Configure Splunk as a Log system for CloudGuard Dome9
This note describes how to configure Dome9 to send compliance findings to Splunk. This involves the configuration of an HTTP Event Collector on your Splunk instance, and the configuration of a Compliance Notification Policy on Dome9.
Configure a HTTP Event Collector on Splunk (cloud)
- On your Splunk instance, navigate to Settings, and then select Data Input.
- In the Local inputs list, select HTTP Event Collector.
- Click New Token (upper right).
- Enter a name for the event collector, and then click Next.
- In the Input Settings, select the 'main' index in the Index section, then click Review.
- Click Submit.
- Copy the Token Value.
Note: there are different configurations for the HTTP Event Collector. You can also configure an Event Collector for the enterpise (on-prem) version of Splunk. See here for more details.
Note: the Splunk endpoint cannot use self-signed certificates.
Configure a Dome9 Notification Policy
- On the Dome9 Web Application, navigate to Notifications in the Compliance & Governance menu.
- Click ADD NOTIFATION.
- Enter a name & description for the policy.
- Select Send to HTTP Endpoint in the Immediate Nofitication section.

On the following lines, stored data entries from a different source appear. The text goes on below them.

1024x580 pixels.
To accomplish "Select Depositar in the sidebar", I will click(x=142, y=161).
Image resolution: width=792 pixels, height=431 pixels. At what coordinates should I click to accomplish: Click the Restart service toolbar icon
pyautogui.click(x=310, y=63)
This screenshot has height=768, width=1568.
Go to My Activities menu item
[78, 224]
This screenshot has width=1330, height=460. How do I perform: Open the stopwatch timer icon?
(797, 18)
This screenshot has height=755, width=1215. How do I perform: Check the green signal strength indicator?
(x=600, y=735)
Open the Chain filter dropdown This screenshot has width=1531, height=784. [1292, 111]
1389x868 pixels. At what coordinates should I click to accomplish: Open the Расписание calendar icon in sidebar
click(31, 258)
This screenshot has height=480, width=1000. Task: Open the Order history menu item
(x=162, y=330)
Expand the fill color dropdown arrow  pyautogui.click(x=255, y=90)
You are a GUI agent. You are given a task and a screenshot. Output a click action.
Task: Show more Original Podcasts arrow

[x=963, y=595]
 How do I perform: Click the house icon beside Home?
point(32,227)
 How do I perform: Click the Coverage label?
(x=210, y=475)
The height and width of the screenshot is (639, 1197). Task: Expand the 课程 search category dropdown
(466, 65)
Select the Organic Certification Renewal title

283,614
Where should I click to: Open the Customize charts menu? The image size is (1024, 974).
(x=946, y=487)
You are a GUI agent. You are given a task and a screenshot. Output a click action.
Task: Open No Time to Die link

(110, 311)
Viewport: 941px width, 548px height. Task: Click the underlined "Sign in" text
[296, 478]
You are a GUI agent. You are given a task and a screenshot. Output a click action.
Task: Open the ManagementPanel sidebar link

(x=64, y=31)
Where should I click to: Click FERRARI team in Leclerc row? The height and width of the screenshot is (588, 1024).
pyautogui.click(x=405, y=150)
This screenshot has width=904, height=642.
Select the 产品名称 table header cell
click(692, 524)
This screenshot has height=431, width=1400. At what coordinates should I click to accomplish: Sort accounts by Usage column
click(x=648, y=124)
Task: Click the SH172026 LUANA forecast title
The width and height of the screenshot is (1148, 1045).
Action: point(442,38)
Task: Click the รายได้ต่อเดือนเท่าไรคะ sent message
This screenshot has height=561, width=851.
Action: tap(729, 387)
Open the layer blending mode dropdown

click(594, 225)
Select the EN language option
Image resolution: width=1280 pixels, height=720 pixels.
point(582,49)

- Copy the URL of your Splunk instance, prefix it with input-, and add :8088/services/collector on the end, to obtain the HTTP Endpoint URL. For example, the URL https://prd-p-s77q769mwtsd.cloud.splunk.com becomes https://input-prd-p-s77q769mwtsd.cloud.splunk.com:8088/services/collector. Enter this in the Endpoint URL field. Press Test to check the connection.
- From the Authentication Type dropdown list, select Basic.
- Paste the Splunk token (from the previous section) in the Password field, and enter any value for the Username.
- Select Splunk - JSON.
- Click SAVE.
Configure Dome9 Compliance Policies to use the Notification Policy
In order to send findings to Splunk, using the integration descrbed above, the Dome9 Notification Policy must be associated with a Continuous Compliance Policy. Follow the steps below to do this. Once this is done, findings discovered by this compliance policy will be sent to Splunk as soon as they are discovered (findings already sent from an earlier Dome9 policy assessment will be not sent again).
- In the Dome9 Web Application, navigate to Policies in the Compliance & Governance menu.
- If you already have a continuous compliance policy, and want to send its findings to Splunk, click the edit icon on the right.
- Select the Notification Policy created above, and the click SAVE.
- Alternatively, ADD POLICY to create a new policy. Follow the steps here to create the policy. Select the Notification Policy created above as one of the notifications.
Note, to send previously found findings to Splunk, select the Compliance Policy in the list on the Policies page, and click on Send all Alerts, on the right
View findings on Splunk
All new findings for this policy will be sent to Splunk.
- Select Search & Reporting in the main Apps menu.
- Click Data Summary.
- Click on the link for your instance, for a list of Dome9 findings (Count shows the total number of findings).
The list shows each finding as a JSON block.